DATASET EXTRACT:
-=-=-
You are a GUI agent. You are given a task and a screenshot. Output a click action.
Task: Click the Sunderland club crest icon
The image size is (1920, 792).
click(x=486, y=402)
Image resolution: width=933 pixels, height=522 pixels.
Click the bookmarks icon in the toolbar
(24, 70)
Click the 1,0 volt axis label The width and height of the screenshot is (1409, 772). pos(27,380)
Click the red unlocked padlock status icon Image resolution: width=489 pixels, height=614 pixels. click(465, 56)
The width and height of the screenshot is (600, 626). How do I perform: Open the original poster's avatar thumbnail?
-=-=-
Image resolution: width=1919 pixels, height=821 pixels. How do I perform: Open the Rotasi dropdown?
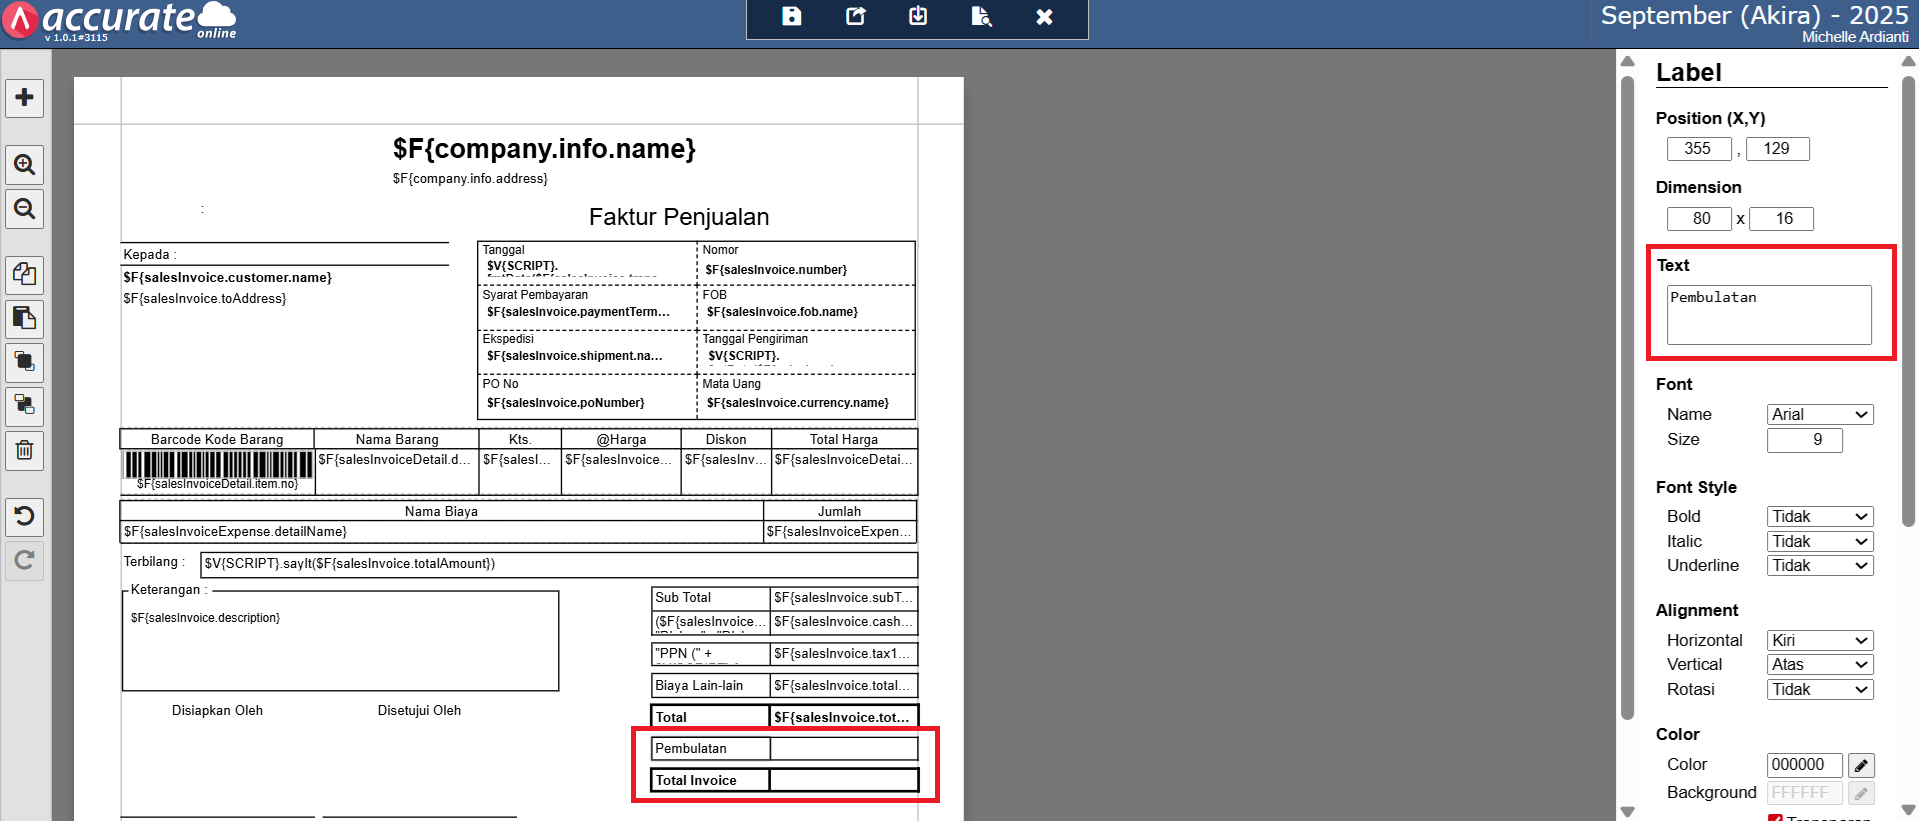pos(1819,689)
-=-=-
INSTRUCTIONS FOR THE TASK:
In the listing above, find the line with "The image size is (1920, 792)." and the line with "The width and height of the screenshot is (600, 626).", then print exactly those lines and every line between them.

FINAL ANSWER:
The image size is (1920, 792).
click(x=486, y=402)
Image resolution: width=933 pixels, height=522 pixels.
Click the bookmarks icon in the toolbar
(24, 70)
Click the 1,0 volt axis label The width and height of the screenshot is (1409, 772). pos(27,380)
Click the red unlocked padlock status icon Image resolution: width=489 pixels, height=614 pixels. click(465, 56)
The width and height of the screenshot is (600, 626). How do I perform: Open the original poster's avatar thumbnail?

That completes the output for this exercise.